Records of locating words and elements
* * * *

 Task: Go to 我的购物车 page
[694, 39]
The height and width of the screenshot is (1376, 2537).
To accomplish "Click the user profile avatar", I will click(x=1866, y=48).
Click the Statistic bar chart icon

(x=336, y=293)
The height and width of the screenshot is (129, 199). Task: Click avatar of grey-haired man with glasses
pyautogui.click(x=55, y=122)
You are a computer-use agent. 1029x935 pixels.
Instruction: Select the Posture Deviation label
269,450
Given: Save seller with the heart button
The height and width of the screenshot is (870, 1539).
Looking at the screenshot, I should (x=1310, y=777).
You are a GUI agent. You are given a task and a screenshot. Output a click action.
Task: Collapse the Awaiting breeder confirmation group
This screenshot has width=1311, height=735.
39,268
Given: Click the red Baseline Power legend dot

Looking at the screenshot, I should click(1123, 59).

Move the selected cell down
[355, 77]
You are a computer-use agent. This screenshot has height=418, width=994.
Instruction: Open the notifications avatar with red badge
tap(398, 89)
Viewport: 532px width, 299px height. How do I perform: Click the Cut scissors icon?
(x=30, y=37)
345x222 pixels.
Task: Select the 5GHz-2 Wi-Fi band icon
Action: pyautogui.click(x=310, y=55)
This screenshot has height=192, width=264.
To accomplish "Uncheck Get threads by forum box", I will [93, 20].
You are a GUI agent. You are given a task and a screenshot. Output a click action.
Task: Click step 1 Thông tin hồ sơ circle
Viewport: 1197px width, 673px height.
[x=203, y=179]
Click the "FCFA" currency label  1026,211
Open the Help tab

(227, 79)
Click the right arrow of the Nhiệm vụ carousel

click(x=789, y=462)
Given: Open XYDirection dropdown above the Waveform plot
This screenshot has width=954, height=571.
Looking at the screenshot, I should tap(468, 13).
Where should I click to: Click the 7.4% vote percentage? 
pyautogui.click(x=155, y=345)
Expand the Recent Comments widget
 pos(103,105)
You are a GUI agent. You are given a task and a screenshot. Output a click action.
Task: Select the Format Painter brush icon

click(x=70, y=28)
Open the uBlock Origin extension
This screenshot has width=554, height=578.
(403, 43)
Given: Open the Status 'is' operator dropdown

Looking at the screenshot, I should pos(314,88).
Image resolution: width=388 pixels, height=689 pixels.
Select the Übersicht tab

* * * *

— Exercise task —
Quote the material from the line containing "Move the selected cell down" through the end of the material, both ends included.

— Full response —
Move the selected cell down
[355, 77]
You are a computer-use agent. This screenshot has height=418, width=994.
Instruction: Open the notifications avatar with red badge
tap(398, 89)
Viewport: 532px width, 299px height. How do I perform: Click the Cut scissors icon?
(x=30, y=37)
345x222 pixels.
Task: Select the 5GHz-2 Wi-Fi band icon
Action: pyautogui.click(x=310, y=55)
This screenshot has height=192, width=264.
To accomplish "Uncheck Get threads by forum box", I will [93, 20].
You are a GUI agent. You are given a task and a screenshot. Output a click action.
Task: Click step 1 Thông tin hồ sơ circle
Viewport: 1197px width, 673px height.
[x=203, y=179]
Click the "FCFA" currency label  1026,211
Open the Help tab

(227, 79)
Click the right arrow of the Nhiệm vụ carousel

click(x=789, y=462)
Given: Open XYDirection dropdown above the Waveform plot
This screenshot has width=954, height=571.
Looking at the screenshot, I should tap(468, 13).
Where should I click to: Click the 7.4% vote percentage? 
pyautogui.click(x=155, y=345)
Expand the Recent Comments widget
 pos(103,105)
You are a GUI agent. You are given a task and a screenshot. Output a click action.
Task: Select the Format Painter brush icon

click(x=70, y=28)
Open the uBlock Origin extension
This screenshot has width=554, height=578.
(403, 43)
Given: Open the Status 'is' operator dropdown

Looking at the screenshot, I should pos(314,88).
Image resolution: width=388 pixels, height=689 pixels.
Select the Übersicht tab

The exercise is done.